▶ Requirement: Look below for the lines from the one with "Ncstudio (49, 1950)" to the one with "CNC Frezer | Boxmeer (167, 1632)", and copy exactly those lines, both ends included.

▶ Supplied material:

▬▬▬▬▬▬▬▬▬▬

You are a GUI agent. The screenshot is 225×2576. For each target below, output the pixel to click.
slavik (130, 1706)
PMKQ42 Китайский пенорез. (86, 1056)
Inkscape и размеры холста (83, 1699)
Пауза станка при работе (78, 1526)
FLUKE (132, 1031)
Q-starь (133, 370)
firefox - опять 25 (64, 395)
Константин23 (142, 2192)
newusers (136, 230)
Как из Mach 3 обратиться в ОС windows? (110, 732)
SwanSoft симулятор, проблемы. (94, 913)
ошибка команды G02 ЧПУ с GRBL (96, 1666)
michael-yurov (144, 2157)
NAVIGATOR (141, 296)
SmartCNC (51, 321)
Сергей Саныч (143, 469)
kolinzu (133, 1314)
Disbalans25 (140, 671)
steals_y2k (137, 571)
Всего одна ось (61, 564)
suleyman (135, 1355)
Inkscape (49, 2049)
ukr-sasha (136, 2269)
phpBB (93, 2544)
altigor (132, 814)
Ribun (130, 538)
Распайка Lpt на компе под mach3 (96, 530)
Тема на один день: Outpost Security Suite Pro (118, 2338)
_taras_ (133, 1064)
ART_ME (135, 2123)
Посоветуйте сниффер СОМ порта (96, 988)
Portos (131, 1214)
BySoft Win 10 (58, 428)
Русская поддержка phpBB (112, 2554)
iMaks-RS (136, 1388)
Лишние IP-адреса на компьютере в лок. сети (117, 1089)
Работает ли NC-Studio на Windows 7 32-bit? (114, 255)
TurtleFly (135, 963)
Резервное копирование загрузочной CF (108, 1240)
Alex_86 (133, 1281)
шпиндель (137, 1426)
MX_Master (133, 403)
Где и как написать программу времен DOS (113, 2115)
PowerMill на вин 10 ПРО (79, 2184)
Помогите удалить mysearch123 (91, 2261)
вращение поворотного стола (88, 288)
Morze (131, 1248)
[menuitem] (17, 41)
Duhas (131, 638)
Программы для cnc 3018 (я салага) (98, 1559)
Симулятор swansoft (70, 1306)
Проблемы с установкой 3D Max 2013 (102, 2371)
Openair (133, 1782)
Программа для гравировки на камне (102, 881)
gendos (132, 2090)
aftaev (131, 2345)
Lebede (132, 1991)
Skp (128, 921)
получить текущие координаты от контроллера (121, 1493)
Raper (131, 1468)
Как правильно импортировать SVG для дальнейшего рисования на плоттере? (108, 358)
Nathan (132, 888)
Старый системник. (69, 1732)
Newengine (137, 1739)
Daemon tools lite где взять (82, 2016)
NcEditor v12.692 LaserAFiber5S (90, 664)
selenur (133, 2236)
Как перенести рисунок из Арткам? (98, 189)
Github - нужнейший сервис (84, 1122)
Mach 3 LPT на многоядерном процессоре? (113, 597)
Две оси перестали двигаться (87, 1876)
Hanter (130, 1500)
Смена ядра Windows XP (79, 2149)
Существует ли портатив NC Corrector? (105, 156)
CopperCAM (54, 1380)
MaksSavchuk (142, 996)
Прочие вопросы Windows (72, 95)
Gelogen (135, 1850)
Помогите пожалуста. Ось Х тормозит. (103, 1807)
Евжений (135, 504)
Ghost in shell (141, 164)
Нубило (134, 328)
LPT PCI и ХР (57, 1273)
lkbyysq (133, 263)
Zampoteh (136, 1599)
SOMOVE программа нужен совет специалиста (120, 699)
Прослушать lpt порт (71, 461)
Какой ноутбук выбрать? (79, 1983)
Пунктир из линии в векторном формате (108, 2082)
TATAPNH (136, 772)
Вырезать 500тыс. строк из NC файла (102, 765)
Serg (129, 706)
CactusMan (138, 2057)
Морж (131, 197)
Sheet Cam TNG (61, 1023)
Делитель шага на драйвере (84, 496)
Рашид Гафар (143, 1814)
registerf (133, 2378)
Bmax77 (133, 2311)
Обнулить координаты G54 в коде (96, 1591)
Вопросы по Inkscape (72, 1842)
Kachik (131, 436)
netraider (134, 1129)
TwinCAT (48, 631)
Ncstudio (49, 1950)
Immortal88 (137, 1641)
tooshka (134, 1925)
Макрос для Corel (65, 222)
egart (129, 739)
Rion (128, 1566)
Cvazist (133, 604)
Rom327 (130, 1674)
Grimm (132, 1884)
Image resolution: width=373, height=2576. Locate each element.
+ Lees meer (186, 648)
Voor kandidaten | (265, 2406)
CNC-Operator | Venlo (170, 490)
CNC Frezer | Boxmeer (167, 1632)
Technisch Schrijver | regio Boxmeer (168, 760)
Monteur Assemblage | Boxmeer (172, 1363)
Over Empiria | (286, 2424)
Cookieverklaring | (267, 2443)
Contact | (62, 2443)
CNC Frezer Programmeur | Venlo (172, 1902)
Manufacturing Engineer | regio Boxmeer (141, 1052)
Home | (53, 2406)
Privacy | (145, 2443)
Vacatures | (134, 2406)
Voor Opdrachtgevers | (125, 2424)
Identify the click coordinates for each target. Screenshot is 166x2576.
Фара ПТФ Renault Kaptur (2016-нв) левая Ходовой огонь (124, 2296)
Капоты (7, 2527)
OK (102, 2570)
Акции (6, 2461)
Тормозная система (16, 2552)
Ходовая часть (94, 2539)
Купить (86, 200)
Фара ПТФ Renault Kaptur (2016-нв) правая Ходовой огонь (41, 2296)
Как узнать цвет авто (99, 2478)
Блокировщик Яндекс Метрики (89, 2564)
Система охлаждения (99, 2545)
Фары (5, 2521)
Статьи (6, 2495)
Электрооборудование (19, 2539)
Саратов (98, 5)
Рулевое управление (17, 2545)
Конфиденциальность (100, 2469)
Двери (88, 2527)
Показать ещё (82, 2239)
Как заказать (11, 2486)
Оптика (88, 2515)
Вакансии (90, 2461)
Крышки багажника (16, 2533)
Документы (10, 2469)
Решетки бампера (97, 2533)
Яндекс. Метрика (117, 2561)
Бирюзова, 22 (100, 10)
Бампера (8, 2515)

▬▬▬▬▬▬▬▬▬▬

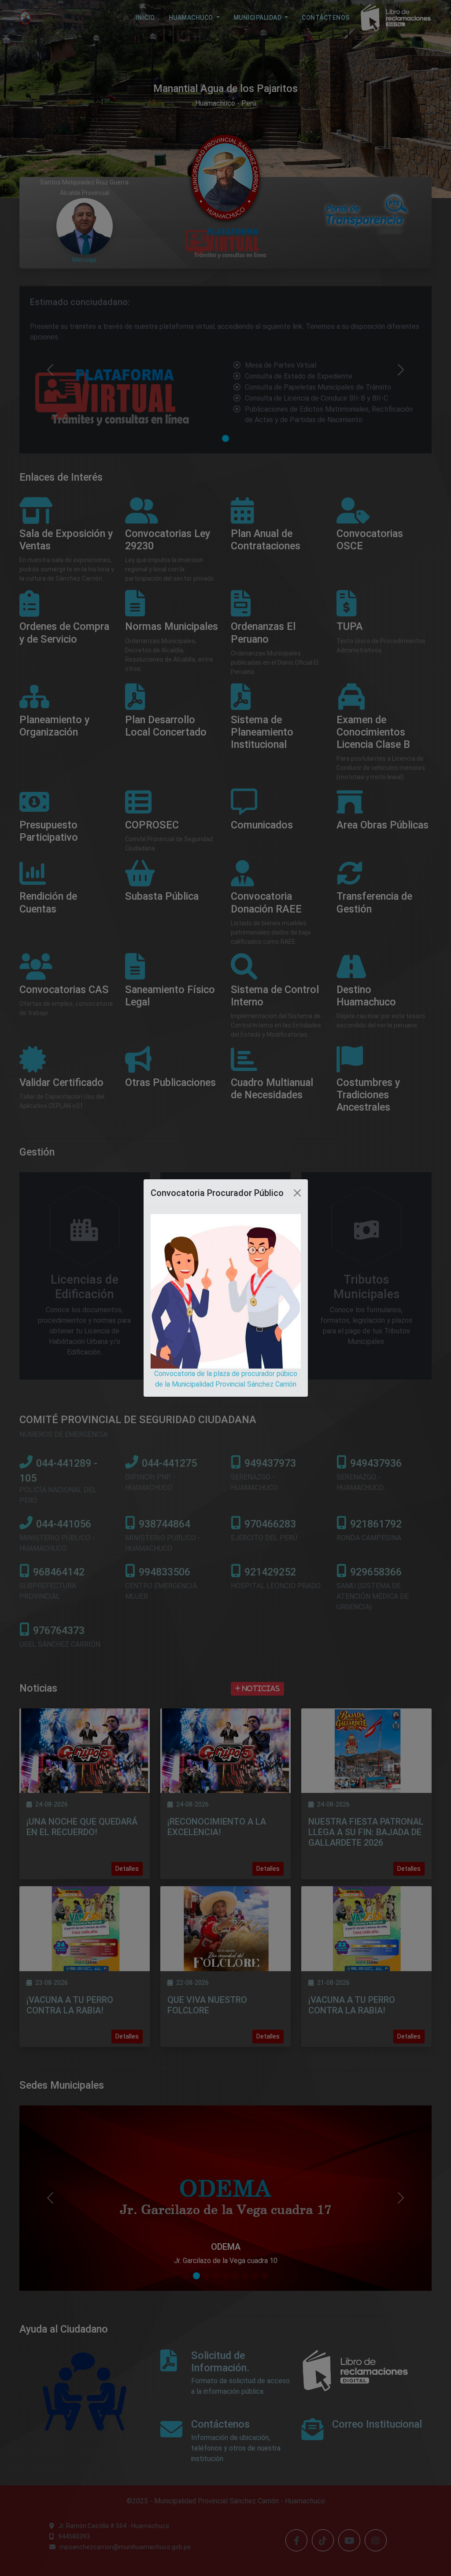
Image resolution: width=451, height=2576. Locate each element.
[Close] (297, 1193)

▬▬▬▬▬▬▬▬▬▬

▶ Expected answer:
Ncstudio (49, 1950)
Immortal88 (137, 1641)
tooshka (134, 1925)
Макрос для Corel (65, 222)
egart (129, 739)
Rion (128, 1566)
Cvazist (133, 604)
Rom327 (130, 1674)
Grimm (132, 1884)
Image resolution: width=373, height=2576. Locate each element.
+ Lees meer (186, 648)
Voor kandidaten | (265, 2406)
CNC-Operator | Venlo (170, 490)
CNC Frezer | Boxmeer (167, 1632)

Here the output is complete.